If you are a builder or Fix and Flipper, you have undoubtedly thought about whether or not to outsource the General Contractor role on your projects. The obvious benefit to not hiring a General Contractor is the money you will save, but what is the cost to save that money?

A General Contractor is someone that will oversee your project. They will manage all the subcontractors and help get you to the finish line. They are generally not as skilled at specific tasks, like plumbing or electrical, but might be more organized and should understand the basics of the entire project.

BENEFITS OF ACTING AS YOUR OWN GENERAL CONTRACTOR

In most cities you will be allowed to act as your own as long as it is a smaller job or you hire and manage licensed subcontractors. General contractors will want to be paid for the value they bring to your project so if you choose not to hire one, that savings will go directly to the bottom line. Paying less for the rehab could mean more profit for you.

Another benefit of acting as your own is the experience you will gain. As a real estate investor, it is a good idea to have a basic understanding of what it takes to rehab a house. This will help you with future projects or come in handy if you ever hire a bad contractor.

Finally, if you don’t have one in the way, you will be in much more control. Not saying it would happen, but I could see when there might be a time when you end up with a bad one. Getting a General Contractor off the job is not easy. They could have their crews working and they might owe their subs money. Dealing directly with the subs actually doing the work is often times much easier.

BENEFITS OF HIRING A GENERAL CONTRACTOR

Although I am acting as a co-General Contractor for a house I am building for my girls and I, I am a big believer in using one on your projects. This becomes especially true as you grow as a real estate investor.
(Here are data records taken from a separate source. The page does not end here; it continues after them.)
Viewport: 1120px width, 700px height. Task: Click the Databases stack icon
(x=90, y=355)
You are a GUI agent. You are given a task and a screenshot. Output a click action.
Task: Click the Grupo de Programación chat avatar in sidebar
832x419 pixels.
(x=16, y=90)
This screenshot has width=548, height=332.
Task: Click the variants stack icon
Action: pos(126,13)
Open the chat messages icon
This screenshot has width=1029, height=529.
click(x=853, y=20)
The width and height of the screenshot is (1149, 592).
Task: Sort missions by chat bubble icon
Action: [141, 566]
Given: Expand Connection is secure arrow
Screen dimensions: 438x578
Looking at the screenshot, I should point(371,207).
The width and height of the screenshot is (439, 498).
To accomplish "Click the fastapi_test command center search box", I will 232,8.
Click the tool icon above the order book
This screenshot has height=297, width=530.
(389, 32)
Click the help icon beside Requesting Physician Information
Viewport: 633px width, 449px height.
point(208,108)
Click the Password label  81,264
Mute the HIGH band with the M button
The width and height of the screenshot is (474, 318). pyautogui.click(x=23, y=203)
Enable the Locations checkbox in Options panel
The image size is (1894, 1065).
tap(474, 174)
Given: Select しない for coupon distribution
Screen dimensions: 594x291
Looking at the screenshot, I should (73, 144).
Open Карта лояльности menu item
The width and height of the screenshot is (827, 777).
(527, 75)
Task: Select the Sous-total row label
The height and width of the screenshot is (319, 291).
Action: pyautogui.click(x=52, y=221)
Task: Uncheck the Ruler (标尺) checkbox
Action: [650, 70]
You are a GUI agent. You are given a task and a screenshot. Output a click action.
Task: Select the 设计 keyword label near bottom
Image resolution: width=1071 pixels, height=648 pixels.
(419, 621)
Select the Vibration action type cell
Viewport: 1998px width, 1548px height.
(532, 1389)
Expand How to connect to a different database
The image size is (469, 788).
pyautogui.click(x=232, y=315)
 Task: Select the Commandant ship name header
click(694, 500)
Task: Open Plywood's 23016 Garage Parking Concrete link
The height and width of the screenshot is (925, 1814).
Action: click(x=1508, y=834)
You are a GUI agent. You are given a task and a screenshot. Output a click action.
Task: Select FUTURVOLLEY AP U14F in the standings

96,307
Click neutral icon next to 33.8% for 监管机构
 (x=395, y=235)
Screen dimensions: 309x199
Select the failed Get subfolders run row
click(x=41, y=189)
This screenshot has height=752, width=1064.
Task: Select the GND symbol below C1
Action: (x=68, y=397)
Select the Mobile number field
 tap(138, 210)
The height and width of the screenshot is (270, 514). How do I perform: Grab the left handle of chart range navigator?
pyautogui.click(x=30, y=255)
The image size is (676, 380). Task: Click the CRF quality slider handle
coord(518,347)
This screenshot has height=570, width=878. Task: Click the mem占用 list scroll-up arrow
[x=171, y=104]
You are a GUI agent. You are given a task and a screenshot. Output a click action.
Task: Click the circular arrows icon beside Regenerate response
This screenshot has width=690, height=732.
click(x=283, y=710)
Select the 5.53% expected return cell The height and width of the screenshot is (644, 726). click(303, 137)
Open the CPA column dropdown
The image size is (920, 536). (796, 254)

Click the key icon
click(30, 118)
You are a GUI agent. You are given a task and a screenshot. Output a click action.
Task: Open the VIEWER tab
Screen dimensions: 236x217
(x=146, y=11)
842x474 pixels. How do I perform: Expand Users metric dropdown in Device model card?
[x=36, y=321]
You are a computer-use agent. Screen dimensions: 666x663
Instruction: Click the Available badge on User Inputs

It is extremely hard to scale your investing business if you are working in it, so anything you can shift to someone else while still making a profit will help you grow. Aside from shifting the workload, here are some other reasons why you might consider paying for a General Contractor:

They understand building code and can ensure work is done according to that code.

If you have a good one, you will save money on your holding costs because they know how to complete a job in an efficient manner.

It is a great way to shift liability. If something is not done correctly, you can shift that responsibility to the General Contractor or their insurance. They should also manage any warranty issues.

They could actually save you money, because often times they have good relationships with subcontractors and get preferred pricing. This could be true with material suppliers as well.

Although I think it is best for most investors to hire one, there are good arguments either way. It is not a terrible idea to go through some deals without help so you can learn the process. That is exactly why I decided to take on that role with my new home. It also might come down to how much time you have and your ability to do the job. Most investors can handle smaller jobs without the help of oner. Experienced investors can likely handle even large jobs without any help. If you have the time and want to maximize profits, I can see you taking on the role, but if you are limited on time or are more interested in growing, you probably want help.

I am a big believer that in order for you to maximize income, you need to focus on two things. What you are good at and what makes the most money. In my opinion, finding and negotiating deals is a much higher paying activity than managing subcontractors. That, and I am learning that not everyone is good at running a project.